The legislative background
"(a) to keep in repair the structure and exterior of the dwelling-house and of the building in which it is situated (including drains, gutters and external pipes) and to make good any defect affecting that structure;
(b) to keep in repair any other property over or in respect of which the tenant has any rights… "
"Any provision of the lease or of any agreement collateral to it shall be void insofar as it purports –
(a) …
(b) to enable the landlord to recover from the tenant any part of the costs incurred by the landlord in discharging or insuring against his obligations under paragraph 13(1)(a) or 13(1)(b) above,…
but subject to section 19 of this Act and paragraph 16 below."
"A provision is not void by virtue of paragraph 15 above insofar as it requires the tenant to bear a reasonable part of the costs of carrying out repairs not amounting to the making good of structural defects or of the costs of making good any structural defects falling within paragraph 17 below or of insuring against risks involving such repairs or the making good of such defects."
"A structural defect falls within this paragraph if—
(a) the landlord has notified the tenant of its existence before the lease was granted; or
(b) the landlord does not become aware of it earlier than 10 years after the lease was granted."
"(1) Where a lease of a flat requires the tenant to pay service charges in respect of repairs (including works for the making good of structural defects), his liability in respect of costs incurred in the initial period of the lease is restricted as follows.
(2) He is not required to pay in respect of works itemised in the estimates contained in the landlord's notice under section 125 any more than the amount shown as his estimated contribution in respect of that item, together with an inflation allowance.
(3) He is not required to pay in respect of works not so itemised at a rate exceeding—
(a) as regards parts of the initial period falling within the reference period for the purposes of the estimates contained in the landlord's notice under section 125, the estimated annual average amount shown in the estimates;
(b) as regards parts of the initial period not falling within that reference period, the average rate produced by averaging over the reference period all works for which estimates are contained in the notice;
together, in each case, with an inflation allowance.

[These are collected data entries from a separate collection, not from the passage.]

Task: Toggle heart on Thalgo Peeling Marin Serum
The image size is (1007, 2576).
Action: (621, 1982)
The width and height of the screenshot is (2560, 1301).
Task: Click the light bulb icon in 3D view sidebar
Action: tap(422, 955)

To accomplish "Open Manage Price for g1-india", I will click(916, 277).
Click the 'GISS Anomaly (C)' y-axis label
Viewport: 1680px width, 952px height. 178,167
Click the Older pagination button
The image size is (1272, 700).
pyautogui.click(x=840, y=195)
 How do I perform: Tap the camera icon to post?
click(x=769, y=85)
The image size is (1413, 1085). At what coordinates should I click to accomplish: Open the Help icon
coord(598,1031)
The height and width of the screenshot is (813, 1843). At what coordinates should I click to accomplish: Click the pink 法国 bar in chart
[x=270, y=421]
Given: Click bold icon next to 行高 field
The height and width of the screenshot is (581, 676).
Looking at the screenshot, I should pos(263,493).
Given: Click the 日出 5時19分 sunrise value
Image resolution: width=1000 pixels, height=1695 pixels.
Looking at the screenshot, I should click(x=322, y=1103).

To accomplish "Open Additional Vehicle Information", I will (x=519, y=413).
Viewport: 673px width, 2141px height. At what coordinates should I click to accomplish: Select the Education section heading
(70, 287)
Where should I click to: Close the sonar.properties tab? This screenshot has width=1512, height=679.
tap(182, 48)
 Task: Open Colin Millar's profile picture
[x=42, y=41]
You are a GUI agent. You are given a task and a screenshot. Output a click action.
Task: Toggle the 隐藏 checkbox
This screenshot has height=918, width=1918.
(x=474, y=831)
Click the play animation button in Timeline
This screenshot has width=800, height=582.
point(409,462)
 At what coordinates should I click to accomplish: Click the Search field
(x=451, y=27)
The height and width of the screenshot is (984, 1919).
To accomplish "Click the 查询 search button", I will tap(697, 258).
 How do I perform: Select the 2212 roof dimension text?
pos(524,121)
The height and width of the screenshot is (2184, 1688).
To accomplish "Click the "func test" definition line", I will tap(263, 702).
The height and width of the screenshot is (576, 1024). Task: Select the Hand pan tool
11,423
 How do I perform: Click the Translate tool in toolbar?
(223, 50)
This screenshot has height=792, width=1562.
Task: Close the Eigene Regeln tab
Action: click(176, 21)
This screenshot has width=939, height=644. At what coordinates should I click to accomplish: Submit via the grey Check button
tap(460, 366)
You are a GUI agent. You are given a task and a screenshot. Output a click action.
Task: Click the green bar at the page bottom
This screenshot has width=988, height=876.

(4) The initial period of the lease for the purposes of this paragraph begins with the grant of the lease and ends five years after the grant…"
"We will call the repairs referred to in these two paragraphs "ordinary external repairs" as distinct from making good structural defects.
We make this distinction because it appears to us that the draftsman of this schedule was well aware of the vexed problem in landlord and tenant law of distinguishing between a liability to repair and a liability to make good an inherent defect in the property demised (see Woodfall on Landlord and Tenant, Volume 1, paras 13.029–13.037 and the well-known cases there cited). In Post Office v Aquarius Properties Ltd … for instance, this court held that a covenant by a tenant to keep demised premises in good and substantial repair did not impose any obligation on him to remedy a defect in the structure of the premises, whether that defect resulted from faulty design or workmanship, if it had been present from the time the building was constructed and had caused no damage to it. In the Housing Act scheme the landlord is fixed not only with the liability to keep the dwellinghouse's structure and exterior in repair, but also with the liability to make good any defect affecting that structure. However, the requirements he must fulfil if he is to be able to pass on to the tenant any of the expense he may incur in meeting these liabilities are different in each case." (Emphasis added)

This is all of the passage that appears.